Collected data entries
————

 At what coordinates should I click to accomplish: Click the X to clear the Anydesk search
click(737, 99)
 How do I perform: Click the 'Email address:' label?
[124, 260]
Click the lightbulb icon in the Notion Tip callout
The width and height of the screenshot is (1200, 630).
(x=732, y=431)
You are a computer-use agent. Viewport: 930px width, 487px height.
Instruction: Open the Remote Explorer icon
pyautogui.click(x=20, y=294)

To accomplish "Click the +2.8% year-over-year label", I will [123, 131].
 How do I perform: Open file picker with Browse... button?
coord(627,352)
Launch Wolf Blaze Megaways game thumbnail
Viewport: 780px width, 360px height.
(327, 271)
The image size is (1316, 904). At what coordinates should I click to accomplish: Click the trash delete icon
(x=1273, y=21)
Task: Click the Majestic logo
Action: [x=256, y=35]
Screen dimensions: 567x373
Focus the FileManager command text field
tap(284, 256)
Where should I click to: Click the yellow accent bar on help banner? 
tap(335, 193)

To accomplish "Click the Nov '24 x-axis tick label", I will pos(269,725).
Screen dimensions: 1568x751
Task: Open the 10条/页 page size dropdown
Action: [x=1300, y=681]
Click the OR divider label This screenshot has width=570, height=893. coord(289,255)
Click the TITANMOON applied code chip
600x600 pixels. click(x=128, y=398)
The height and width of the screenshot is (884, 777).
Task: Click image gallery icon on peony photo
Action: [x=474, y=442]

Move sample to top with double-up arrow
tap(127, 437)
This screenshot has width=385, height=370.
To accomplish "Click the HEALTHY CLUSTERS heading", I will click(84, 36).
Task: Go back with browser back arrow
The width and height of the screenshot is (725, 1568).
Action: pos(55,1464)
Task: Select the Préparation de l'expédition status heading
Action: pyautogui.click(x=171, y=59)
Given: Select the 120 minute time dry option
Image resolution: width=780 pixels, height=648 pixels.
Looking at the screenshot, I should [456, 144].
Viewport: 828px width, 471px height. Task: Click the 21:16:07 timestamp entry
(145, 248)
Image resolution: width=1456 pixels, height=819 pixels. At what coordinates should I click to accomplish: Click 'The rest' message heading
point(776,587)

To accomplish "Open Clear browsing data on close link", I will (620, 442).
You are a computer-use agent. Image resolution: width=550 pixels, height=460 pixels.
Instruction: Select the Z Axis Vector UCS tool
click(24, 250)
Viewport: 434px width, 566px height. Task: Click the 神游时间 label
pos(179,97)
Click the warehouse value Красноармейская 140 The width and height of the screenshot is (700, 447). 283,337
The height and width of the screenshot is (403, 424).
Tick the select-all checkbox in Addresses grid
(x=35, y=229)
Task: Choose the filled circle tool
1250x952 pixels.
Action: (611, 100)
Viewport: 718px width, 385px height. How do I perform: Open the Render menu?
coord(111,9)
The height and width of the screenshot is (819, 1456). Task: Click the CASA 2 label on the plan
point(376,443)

————

- **Task**
Reproduce the data above in full. Leave nothing out.

- **Task response**
 At what coordinates should I click to accomplish: Click the X to clear the Anydesk search
click(737, 99)
 How do I perform: Click the 'Email address:' label?
[124, 260]
Click the lightbulb icon in the Notion Tip callout
The width and height of the screenshot is (1200, 630).
(x=732, y=431)
You are a computer-use agent. Viewport: 930px width, 487px height.
Instruction: Open the Remote Explorer icon
pyautogui.click(x=20, y=294)

To accomplish "Click the +2.8% year-over-year label", I will [123, 131].
 How do I perform: Open file picker with Browse... button?
coord(627,352)
Launch Wolf Blaze Megaways game thumbnail
Viewport: 780px width, 360px height.
(327, 271)
The image size is (1316, 904). At what coordinates should I click to accomplish: Click the trash delete icon
(x=1273, y=21)
Task: Click the Majestic logo
Action: [x=256, y=35]
Screen dimensions: 567x373
Focus the FileManager command text field
tap(284, 256)
Where should I click to: Click the yellow accent bar on help banner? 
tap(335, 193)

To accomplish "Click the Nov '24 x-axis tick label", I will pos(269,725).
Screen dimensions: 1568x751
Task: Open the 10条/页 page size dropdown
Action: [x=1300, y=681]
Click the OR divider label This screenshot has width=570, height=893. coord(289,255)
Click the TITANMOON applied code chip
600x600 pixels. click(x=128, y=398)
The height and width of the screenshot is (884, 777).
Task: Click image gallery icon on peony photo
Action: [x=474, y=442]

Move sample to top with double-up arrow
tap(127, 437)
This screenshot has width=385, height=370.
To accomplish "Click the HEALTHY CLUSTERS heading", I will click(84, 36).
Task: Go back with browser back arrow
The width and height of the screenshot is (725, 1568).
Action: pos(55,1464)
Task: Select the Préparation de l'expédition status heading
Action: pyautogui.click(x=171, y=59)
Given: Select the 120 minute time dry option
Image resolution: width=780 pixels, height=648 pixels.
Looking at the screenshot, I should [456, 144].
Viewport: 828px width, 471px height. Task: Click the 21:16:07 timestamp entry
(145, 248)
Image resolution: width=1456 pixels, height=819 pixels. At what coordinates should I click to accomplish: Click 'The rest' message heading
point(776,587)

To accomplish "Open Clear browsing data on close link", I will (620, 442).
You are a computer-use agent. Image resolution: width=550 pixels, height=460 pixels.
Instruction: Select the Z Axis Vector UCS tool
click(24, 250)
Viewport: 434px width, 566px height. Task: Click the 神游时间 label
pos(179,97)
Click the warehouse value Красноармейская 140 The width and height of the screenshot is (700, 447). 283,337
The height and width of the screenshot is (403, 424).
Tick the select-all checkbox in Addresses grid
(x=35, y=229)
Task: Choose the filled circle tool
1250x952 pixels.
Action: (611, 100)
Viewport: 718px width, 385px height. How do I perform: Open the Render menu?
coord(111,9)
The height and width of the screenshot is (819, 1456). Task: Click the CASA 2 label on the plan
point(376,443)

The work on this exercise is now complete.